**Records to process**
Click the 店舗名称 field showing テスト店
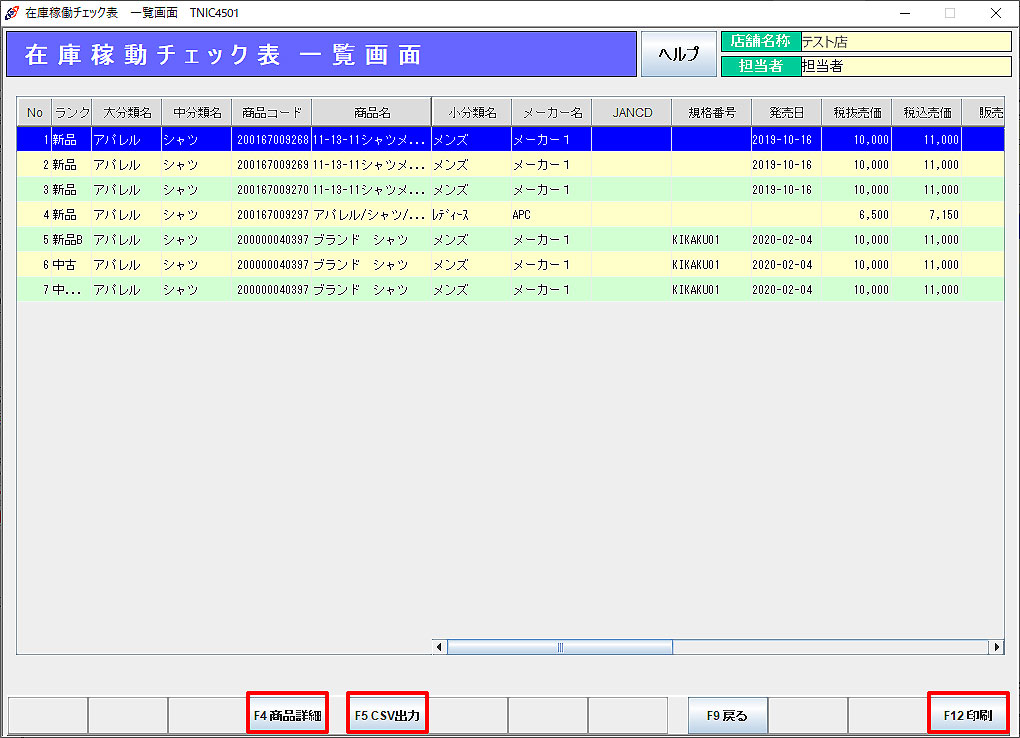The height and width of the screenshot is (738, 1020). click(x=905, y=42)
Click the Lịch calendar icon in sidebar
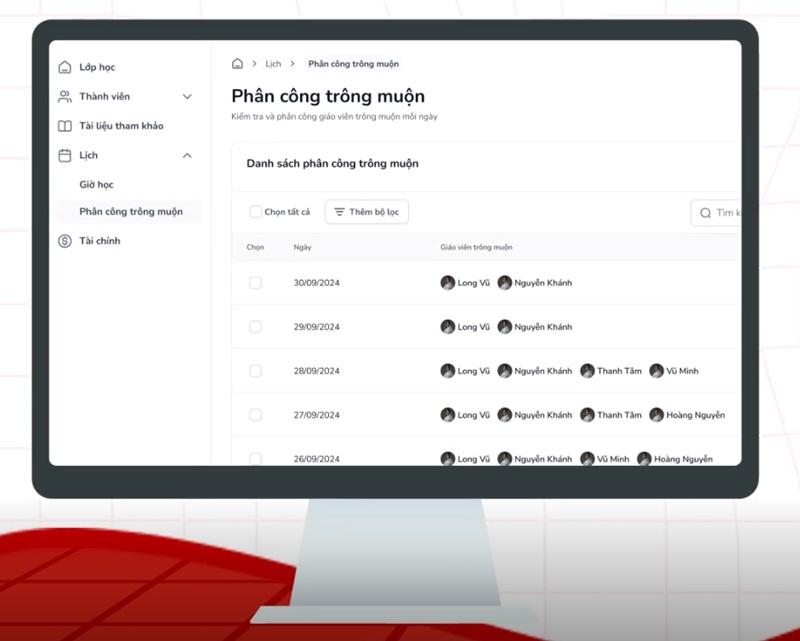Viewport: 800px width, 641px height. 65,155
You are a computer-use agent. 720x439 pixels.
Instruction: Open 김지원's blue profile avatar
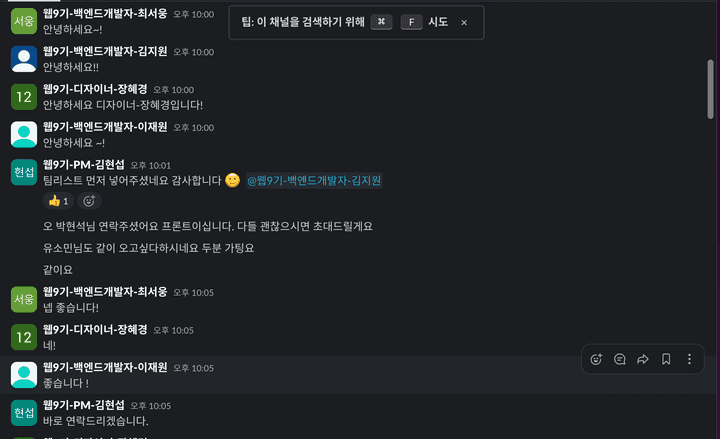tap(24, 59)
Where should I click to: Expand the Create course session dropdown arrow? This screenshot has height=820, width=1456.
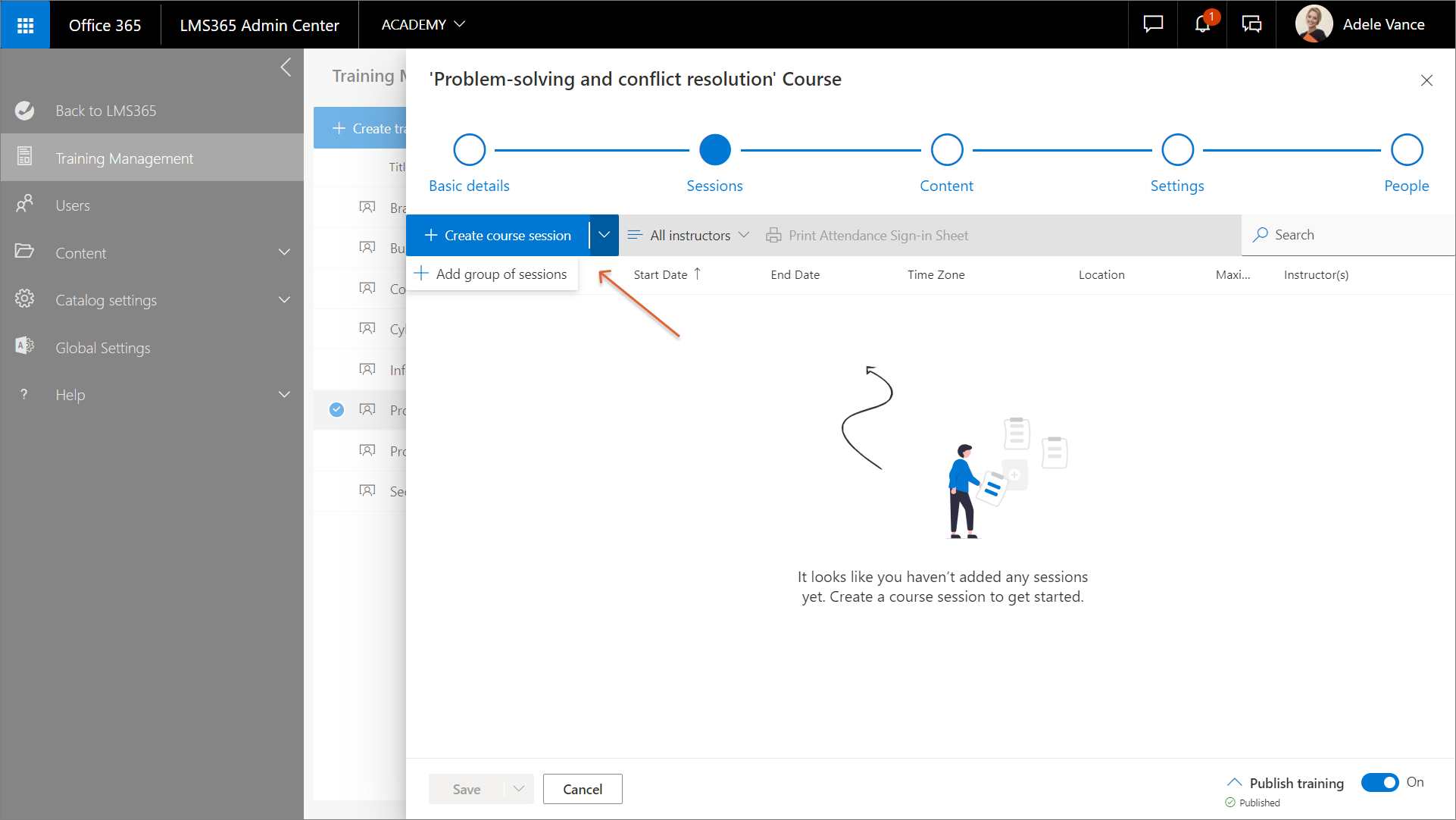coord(604,235)
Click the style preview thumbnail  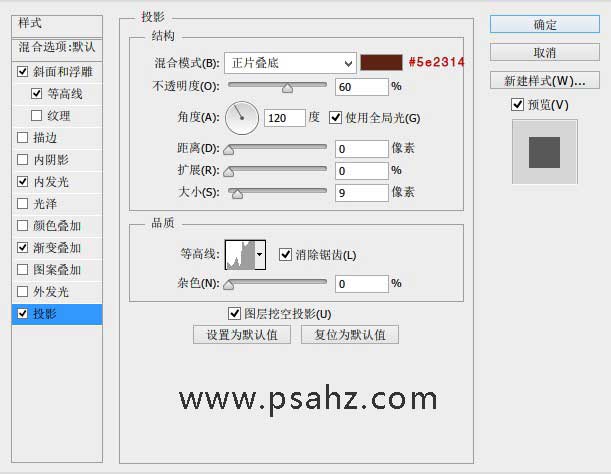click(544, 151)
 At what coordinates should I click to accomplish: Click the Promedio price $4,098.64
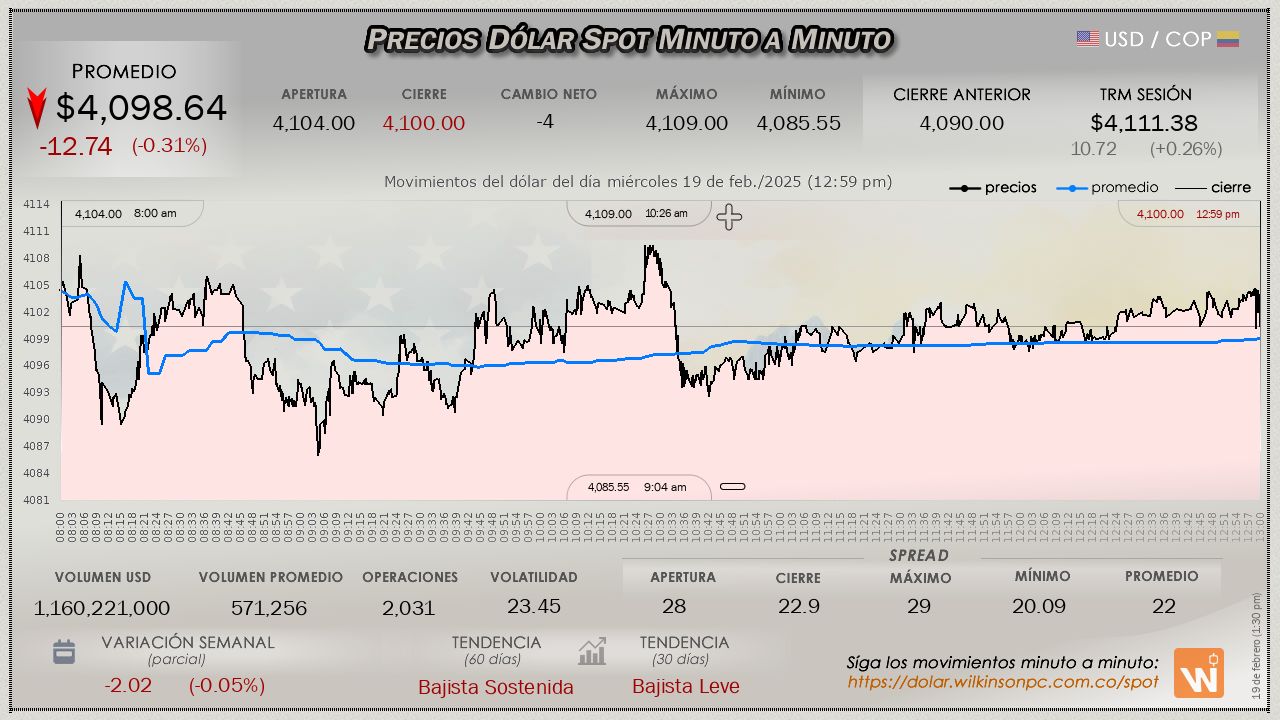tap(141, 108)
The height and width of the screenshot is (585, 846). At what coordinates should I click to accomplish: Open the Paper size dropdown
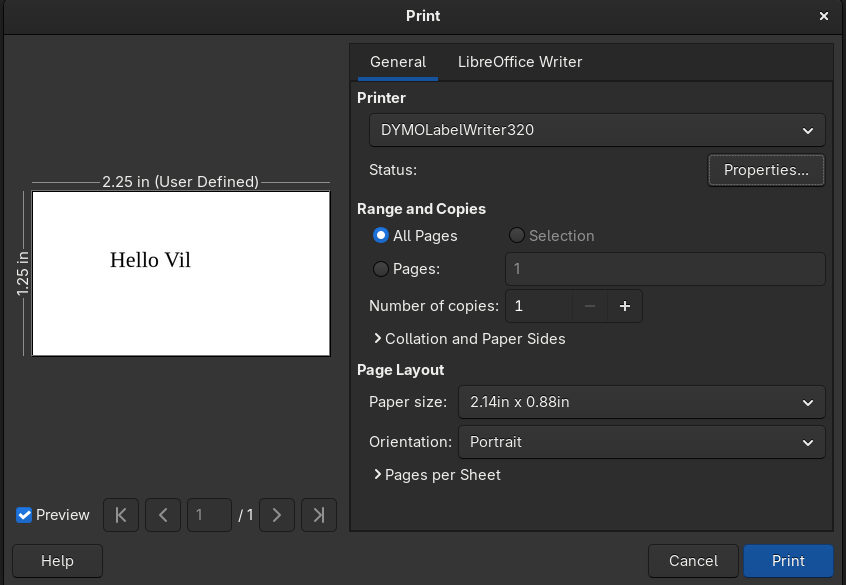click(x=640, y=402)
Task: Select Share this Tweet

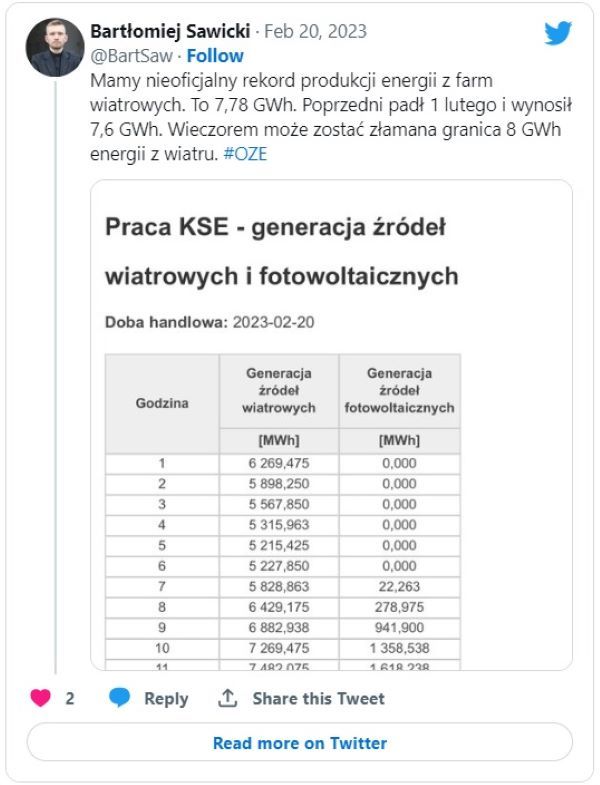Action: 318,699
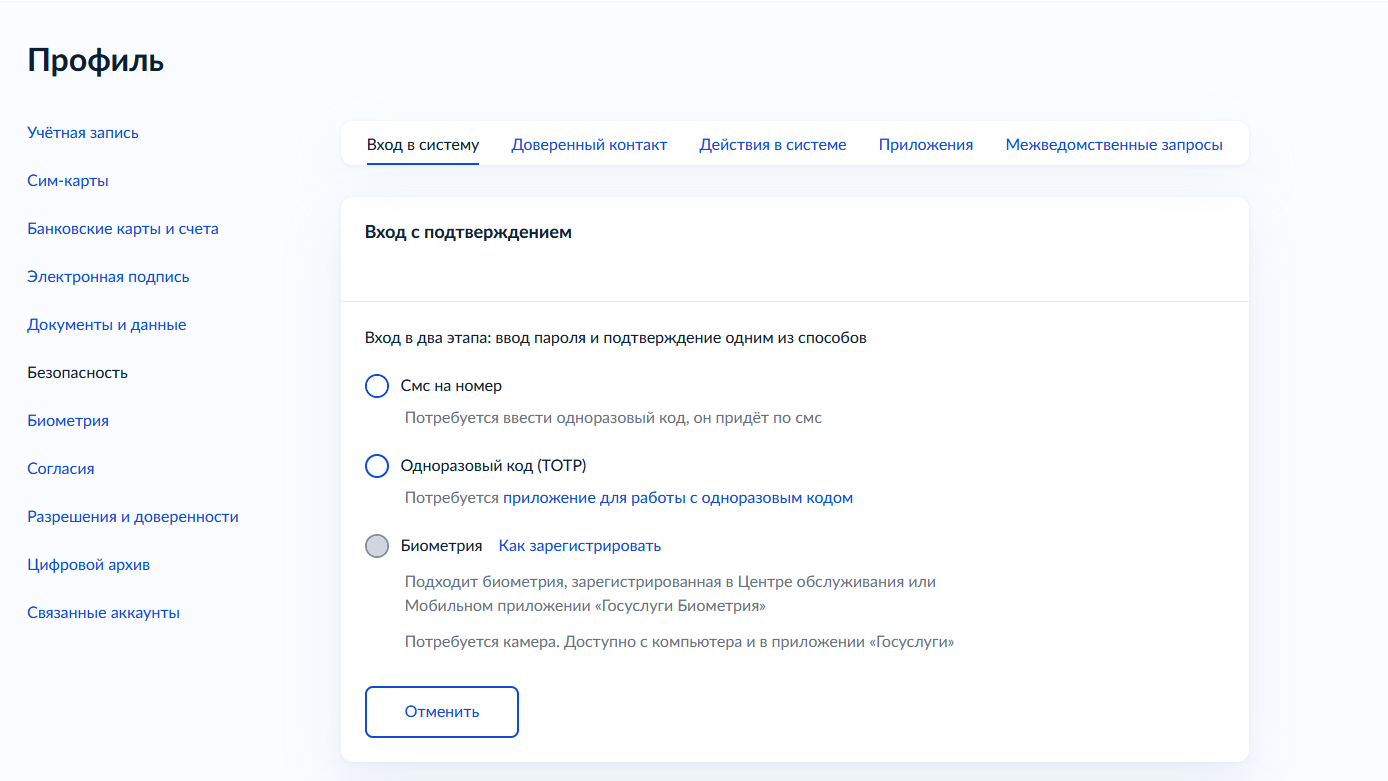Go to "Сим-карты" in the sidebar
This screenshot has height=781, width=1388.
coord(68,181)
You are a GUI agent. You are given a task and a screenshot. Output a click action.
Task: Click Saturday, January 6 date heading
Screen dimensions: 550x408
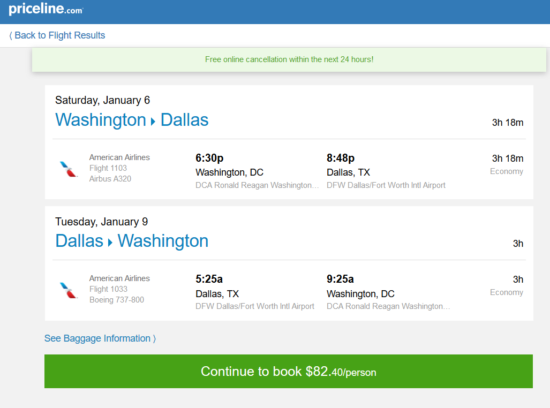(x=102, y=100)
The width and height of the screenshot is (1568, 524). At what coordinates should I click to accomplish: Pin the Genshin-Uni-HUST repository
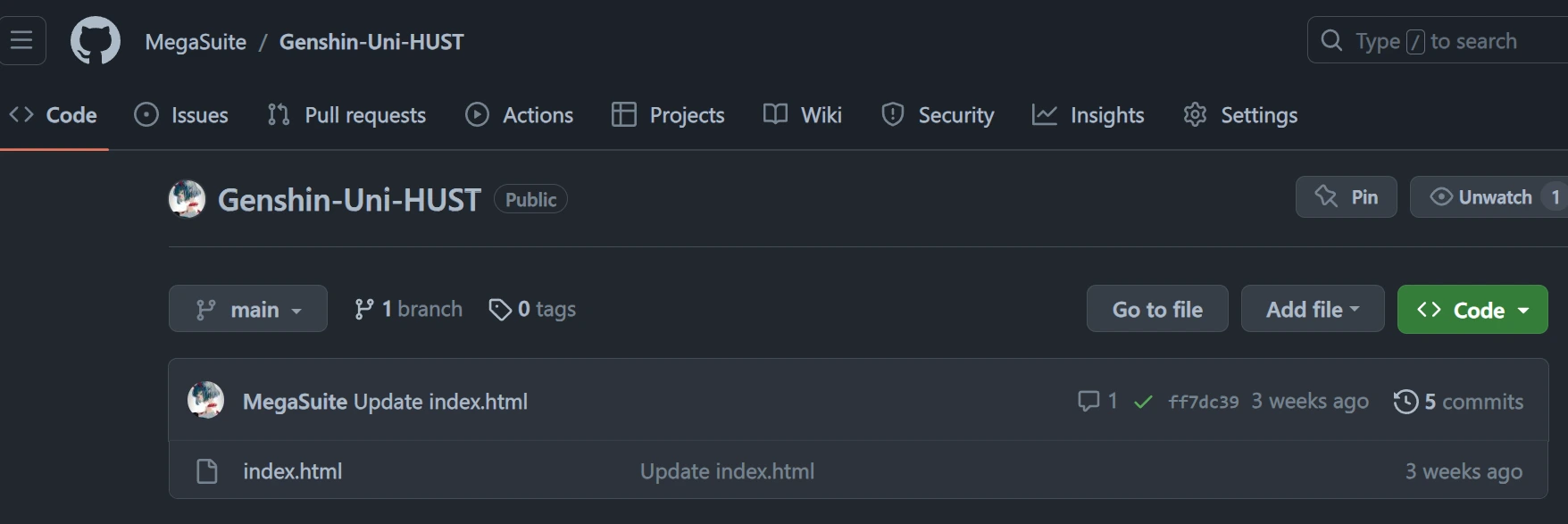point(1346,197)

**Brief**
Count the lines of the material above that contain the string "agent". Give only the number.

**Solution for this exercise**
2